## Activity:
Restate word for word the span that opens with the line containing "The image size is (812, 509)." and closes with the final line of the data; give only those lines.

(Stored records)
════

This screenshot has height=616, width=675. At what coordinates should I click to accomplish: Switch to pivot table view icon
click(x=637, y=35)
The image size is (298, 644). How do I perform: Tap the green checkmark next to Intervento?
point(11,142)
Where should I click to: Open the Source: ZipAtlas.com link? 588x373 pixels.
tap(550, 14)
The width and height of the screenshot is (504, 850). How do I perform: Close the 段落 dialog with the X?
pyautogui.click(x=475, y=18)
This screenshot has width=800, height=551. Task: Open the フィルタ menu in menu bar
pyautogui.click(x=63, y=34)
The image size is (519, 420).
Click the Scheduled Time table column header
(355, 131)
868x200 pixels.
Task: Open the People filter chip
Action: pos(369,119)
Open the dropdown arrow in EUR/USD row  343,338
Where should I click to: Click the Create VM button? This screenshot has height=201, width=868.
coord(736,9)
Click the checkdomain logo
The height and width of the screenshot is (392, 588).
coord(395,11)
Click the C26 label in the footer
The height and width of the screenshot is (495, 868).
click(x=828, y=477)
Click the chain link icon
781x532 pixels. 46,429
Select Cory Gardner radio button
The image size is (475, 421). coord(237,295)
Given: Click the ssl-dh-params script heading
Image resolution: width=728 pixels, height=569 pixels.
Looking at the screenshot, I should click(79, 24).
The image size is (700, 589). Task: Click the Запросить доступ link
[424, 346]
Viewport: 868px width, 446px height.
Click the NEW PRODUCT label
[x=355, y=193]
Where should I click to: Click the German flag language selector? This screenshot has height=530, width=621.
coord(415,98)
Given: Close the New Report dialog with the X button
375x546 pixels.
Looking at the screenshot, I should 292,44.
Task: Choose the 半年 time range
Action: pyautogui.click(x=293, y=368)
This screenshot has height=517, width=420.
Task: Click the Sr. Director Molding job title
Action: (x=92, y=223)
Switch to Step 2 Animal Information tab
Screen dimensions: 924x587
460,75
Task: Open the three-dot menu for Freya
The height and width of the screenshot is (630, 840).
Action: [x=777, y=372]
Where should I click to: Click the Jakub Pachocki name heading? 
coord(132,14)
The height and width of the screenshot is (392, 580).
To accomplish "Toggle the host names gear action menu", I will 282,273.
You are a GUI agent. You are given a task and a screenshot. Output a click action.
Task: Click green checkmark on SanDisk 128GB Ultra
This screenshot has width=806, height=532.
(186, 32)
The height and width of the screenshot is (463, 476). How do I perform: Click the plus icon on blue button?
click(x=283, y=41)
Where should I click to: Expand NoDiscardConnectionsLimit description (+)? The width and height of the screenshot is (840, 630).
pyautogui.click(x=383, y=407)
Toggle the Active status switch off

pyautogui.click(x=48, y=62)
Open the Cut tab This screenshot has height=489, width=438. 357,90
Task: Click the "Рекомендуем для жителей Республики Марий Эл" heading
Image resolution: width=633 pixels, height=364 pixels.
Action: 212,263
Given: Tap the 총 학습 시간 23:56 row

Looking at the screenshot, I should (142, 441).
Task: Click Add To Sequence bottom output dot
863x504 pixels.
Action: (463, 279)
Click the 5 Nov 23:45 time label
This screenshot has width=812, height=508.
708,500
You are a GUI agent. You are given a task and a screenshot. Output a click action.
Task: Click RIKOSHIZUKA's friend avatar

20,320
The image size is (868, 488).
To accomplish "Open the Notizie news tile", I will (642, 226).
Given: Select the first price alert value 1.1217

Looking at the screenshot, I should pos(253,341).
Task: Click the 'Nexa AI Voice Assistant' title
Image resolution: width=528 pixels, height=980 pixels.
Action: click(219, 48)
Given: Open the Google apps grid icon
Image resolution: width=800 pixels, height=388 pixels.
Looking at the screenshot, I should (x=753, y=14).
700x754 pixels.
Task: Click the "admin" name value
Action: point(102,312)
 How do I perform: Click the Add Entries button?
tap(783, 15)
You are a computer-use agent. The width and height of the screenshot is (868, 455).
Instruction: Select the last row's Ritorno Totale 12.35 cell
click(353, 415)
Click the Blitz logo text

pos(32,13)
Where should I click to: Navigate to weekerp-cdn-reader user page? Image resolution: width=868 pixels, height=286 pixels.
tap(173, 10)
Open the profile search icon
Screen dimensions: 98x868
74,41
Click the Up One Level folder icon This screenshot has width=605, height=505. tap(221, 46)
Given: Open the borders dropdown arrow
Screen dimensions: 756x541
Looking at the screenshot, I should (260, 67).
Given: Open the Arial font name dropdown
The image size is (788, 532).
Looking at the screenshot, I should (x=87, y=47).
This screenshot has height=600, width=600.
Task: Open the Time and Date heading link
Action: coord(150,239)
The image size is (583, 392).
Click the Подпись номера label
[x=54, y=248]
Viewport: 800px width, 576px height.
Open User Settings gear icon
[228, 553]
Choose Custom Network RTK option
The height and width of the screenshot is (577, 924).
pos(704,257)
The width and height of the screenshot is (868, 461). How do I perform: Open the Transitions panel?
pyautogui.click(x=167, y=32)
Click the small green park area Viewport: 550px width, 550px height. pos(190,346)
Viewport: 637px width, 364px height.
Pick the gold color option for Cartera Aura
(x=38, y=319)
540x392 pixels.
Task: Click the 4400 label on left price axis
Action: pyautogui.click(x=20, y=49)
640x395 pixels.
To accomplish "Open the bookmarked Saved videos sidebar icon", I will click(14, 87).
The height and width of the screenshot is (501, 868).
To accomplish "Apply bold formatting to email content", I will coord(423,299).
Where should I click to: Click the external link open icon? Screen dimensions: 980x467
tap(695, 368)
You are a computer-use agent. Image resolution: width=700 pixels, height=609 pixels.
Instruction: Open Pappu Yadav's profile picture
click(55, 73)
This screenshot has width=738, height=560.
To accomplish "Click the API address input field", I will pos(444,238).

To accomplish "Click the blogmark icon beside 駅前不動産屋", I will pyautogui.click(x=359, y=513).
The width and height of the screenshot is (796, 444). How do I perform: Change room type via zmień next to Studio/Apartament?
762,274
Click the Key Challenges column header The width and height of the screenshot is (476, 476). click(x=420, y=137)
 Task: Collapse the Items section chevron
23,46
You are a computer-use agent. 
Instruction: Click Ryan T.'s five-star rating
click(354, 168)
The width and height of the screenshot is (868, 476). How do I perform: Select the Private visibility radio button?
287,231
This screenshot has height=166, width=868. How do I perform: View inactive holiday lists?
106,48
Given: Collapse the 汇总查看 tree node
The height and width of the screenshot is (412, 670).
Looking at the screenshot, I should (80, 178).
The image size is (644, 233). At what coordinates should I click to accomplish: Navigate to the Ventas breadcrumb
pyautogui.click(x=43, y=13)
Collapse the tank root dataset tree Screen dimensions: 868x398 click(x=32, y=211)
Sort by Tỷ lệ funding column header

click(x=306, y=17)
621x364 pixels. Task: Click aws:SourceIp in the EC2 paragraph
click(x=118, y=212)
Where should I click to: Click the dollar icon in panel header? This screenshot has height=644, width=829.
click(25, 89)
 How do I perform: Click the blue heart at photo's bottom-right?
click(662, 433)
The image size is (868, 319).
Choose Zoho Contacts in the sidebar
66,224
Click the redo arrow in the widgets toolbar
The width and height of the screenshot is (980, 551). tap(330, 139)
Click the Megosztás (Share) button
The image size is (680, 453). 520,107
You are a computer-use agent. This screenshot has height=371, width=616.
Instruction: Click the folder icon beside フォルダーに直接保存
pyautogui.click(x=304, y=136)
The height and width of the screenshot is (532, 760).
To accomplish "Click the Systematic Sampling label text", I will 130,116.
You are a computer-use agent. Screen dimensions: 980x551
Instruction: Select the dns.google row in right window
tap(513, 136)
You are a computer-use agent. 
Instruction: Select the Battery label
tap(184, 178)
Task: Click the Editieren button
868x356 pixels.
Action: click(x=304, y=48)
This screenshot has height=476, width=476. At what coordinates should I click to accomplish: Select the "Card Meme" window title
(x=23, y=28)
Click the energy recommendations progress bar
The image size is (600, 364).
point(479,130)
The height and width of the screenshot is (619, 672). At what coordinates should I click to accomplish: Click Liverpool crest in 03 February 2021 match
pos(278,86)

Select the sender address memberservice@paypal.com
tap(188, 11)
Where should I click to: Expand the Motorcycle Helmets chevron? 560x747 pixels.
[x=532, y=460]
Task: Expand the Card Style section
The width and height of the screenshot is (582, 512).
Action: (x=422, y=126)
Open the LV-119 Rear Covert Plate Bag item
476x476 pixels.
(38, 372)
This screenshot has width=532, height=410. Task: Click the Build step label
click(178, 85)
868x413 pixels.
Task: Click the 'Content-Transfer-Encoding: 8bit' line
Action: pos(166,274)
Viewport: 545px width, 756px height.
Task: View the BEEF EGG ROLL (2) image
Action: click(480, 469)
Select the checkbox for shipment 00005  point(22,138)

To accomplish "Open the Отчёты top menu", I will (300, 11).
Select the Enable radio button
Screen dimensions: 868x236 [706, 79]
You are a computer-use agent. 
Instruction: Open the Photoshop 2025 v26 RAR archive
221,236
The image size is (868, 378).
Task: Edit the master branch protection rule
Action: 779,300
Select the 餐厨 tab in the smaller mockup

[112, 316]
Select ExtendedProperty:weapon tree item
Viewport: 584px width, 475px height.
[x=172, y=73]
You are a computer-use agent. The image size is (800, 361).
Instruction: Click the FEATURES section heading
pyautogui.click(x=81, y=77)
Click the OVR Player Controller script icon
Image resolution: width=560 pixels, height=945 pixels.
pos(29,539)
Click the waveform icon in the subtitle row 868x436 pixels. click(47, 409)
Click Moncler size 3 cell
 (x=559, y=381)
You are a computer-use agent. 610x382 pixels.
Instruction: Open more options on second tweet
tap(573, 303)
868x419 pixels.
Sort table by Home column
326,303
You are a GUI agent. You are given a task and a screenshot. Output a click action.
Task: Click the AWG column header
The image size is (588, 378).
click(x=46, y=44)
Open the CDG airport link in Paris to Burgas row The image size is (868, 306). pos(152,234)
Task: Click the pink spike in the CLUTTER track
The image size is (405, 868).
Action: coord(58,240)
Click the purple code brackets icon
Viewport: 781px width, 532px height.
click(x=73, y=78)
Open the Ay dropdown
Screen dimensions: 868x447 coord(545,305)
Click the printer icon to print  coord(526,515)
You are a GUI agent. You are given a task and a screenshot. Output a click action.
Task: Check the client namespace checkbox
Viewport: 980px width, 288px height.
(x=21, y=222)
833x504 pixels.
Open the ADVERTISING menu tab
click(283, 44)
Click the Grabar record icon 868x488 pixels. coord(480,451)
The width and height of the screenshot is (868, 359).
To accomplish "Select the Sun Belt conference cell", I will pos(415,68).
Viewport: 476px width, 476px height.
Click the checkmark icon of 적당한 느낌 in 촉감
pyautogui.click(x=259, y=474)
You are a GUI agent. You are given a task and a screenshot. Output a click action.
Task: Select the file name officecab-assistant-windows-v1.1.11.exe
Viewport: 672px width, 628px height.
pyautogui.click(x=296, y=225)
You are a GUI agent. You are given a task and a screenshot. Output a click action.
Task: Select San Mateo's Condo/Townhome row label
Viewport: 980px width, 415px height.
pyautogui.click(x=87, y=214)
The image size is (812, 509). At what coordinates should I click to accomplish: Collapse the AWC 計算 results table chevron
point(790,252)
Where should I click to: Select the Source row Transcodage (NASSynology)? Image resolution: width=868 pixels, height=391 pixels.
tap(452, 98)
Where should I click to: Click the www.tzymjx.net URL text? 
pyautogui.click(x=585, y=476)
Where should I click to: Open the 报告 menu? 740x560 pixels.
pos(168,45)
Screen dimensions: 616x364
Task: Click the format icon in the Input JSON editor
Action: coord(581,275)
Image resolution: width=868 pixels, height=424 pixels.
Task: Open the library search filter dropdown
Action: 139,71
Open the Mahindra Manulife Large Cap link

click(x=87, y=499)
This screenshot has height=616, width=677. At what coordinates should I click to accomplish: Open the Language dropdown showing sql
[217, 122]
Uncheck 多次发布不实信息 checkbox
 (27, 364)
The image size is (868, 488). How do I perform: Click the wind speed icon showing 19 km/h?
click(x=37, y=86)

════

## Solution for this exercise:
The image size is (812, 509). At what coordinates should I click to accomplish: Collapse the AWC 計算 results table chevron
point(790,252)
Where should I click to: Select the Source row Transcodage (NASSynology)? Image resolution: width=868 pixels, height=391 pixels.
tap(452, 98)
Where should I click to: Click the www.tzymjx.net URL text? 
pyautogui.click(x=585, y=476)
Where should I click to: Open the 报告 menu? 740x560 pixels.
pos(168,45)
Screen dimensions: 616x364
Task: Click the format icon in the Input JSON editor
Action: coord(581,275)
Image resolution: width=868 pixels, height=424 pixels.
Task: Open the library search filter dropdown
Action: 139,71
Open the Mahindra Manulife Large Cap link

click(x=87, y=499)
This screenshot has height=616, width=677. At what coordinates should I click to accomplish: Open the Language dropdown showing sql
[217, 122]
Uncheck 多次发布不实信息 checkbox
 (27, 364)
The image size is (868, 488). How do I perform: Click the wind speed icon showing 19 km/h?
click(x=37, y=86)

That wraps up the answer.